Task item.
Please copy exactly the part of the records below that opens with the line containing "This screenshot has height=258, width=420." and closes with the line containing "Open the Write window icon", leaving out any pictures.

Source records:
[Start of Attachment]
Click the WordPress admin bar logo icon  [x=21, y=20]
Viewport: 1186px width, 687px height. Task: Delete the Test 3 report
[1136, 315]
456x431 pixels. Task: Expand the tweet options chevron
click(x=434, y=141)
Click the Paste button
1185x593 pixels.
[End of Attachment]
[Start of Attachment]
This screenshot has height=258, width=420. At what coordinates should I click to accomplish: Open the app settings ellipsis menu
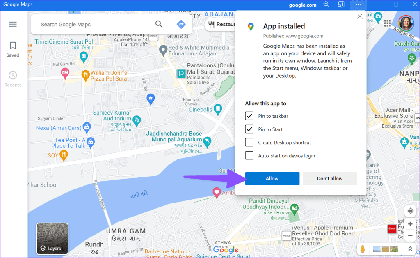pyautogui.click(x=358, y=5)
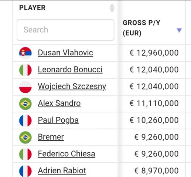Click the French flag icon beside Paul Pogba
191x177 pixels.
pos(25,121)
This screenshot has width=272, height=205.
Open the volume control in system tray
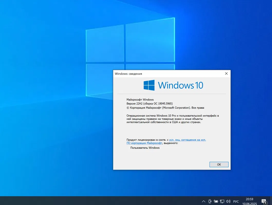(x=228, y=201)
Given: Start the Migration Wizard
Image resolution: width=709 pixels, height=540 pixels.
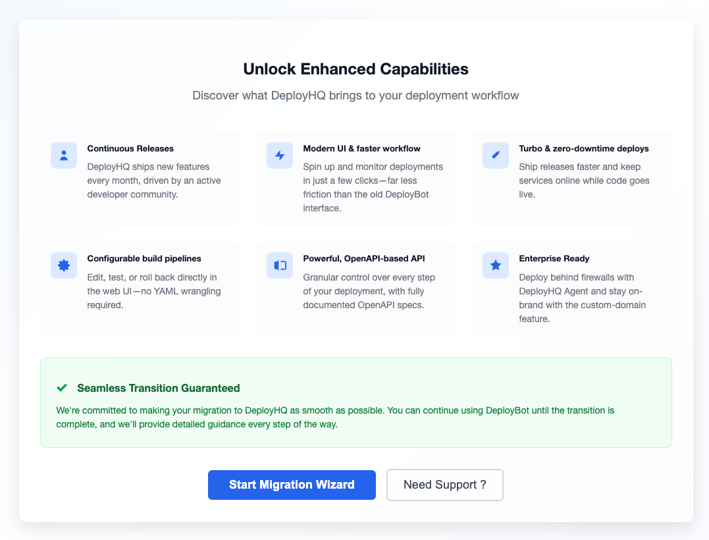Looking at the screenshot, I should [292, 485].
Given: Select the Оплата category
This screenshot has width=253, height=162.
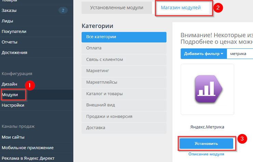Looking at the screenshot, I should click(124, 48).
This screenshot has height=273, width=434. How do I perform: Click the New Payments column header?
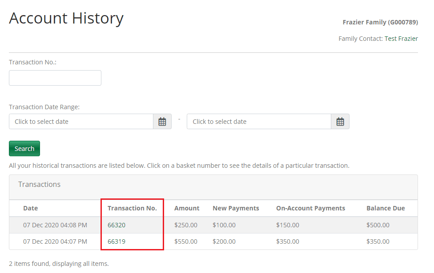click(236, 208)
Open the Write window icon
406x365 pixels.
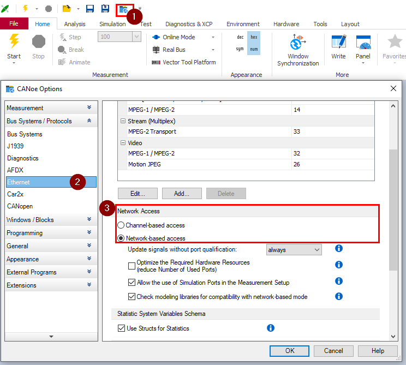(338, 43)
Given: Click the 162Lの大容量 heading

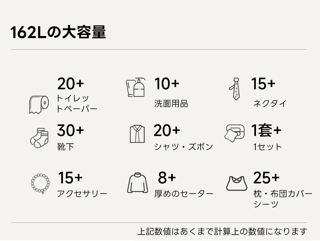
[End of Attachment]
Answer to the exercise.
This screenshot has height=258, width=420. At what coordinates should I click to accomplish: Open the app settings ellipsis menu
pyautogui.click(x=358, y=5)
Click the French flag icon beside Paul Pogba
191x177 pixels.
pos(25,121)
This screenshot has width=272, height=205.
Open the volume control in system tray
(x=228, y=201)
Given: Start the Migration Wizard
Image resolution: width=709 pixels, height=540 pixels.
Looking at the screenshot, I should [292, 485].
Given: Select the Оплата category
This screenshot has width=253, height=162.
Looking at the screenshot, I should click(124, 48).
This screenshot has height=273, width=434. How do I perform: Click the New Payments column header?
click(236, 208)
Open the Write window icon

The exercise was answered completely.